This weird postmodern drama sees a lonely teenager join a virtual world where she becomes a hugely successful singer

There’s some amazing big-screen spectacle in this weird postmodern emo photo-love drama from Japanese anime director Mamoru Hosoda, whose previous film Mirai elevated him to auteur status. Suzu, voiced by Kaho Nakamura, is a deeply unhappy and lonely teenager at high school, who lives with her dad. Her mum died some years ago, attempting (successfully) to save a child from drowning and Suzu can’t come to terms with the zero-sum pointlessness of this calamity: a total stranger was saved but her mother died. Or not zero in fact: while her loss increased the sum-total of unhappiness, the most popular boy in school – a friend since they were little – is tender and protective towards Suzu.

- Data shown -

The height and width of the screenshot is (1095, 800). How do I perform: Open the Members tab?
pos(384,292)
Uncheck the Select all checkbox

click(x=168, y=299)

- Problem 1 -
In the review of the Mamoru Hosoda drama, why does Suzu struggle to come to terms with her mother's death? Answer in one to three sentences.
- Problem 2 -
Pick up the review of the Mamoru Hosoda drama after its final sentence and continue it.

- Written reply 1 -
Suzu can't accept what the review calls the "zero-sum pointlessness" of the calamity. Her mother succeeded in saving a drowning child, but the result was that a total stranger was saved and her mother died.

- Written reply 2 -
Her life is complicated further when she is persuaded to join a virtual reality meta-universe called U, a glittering unearthly city like a next-level Manhattan or Shibuya. (Presumably entry into this fantasy world needs a VR headset, although oddly this is not made plain.) Participants have their biometrics read and get an enhanced avatar of themselves and Suzu finds that she is now “Belle”, an ethereally beautiful young woman with quirky freckles and a wonderful singing voice. To her astonishment, Suzu finds that Belle is becoming a colossally famous singer – but at the very high point of this meta-success she comes across the Beast, who disrupts one of her concerts: a brutish, aggressive outcast figure loathed by the self-appointed vigilante guardians of U.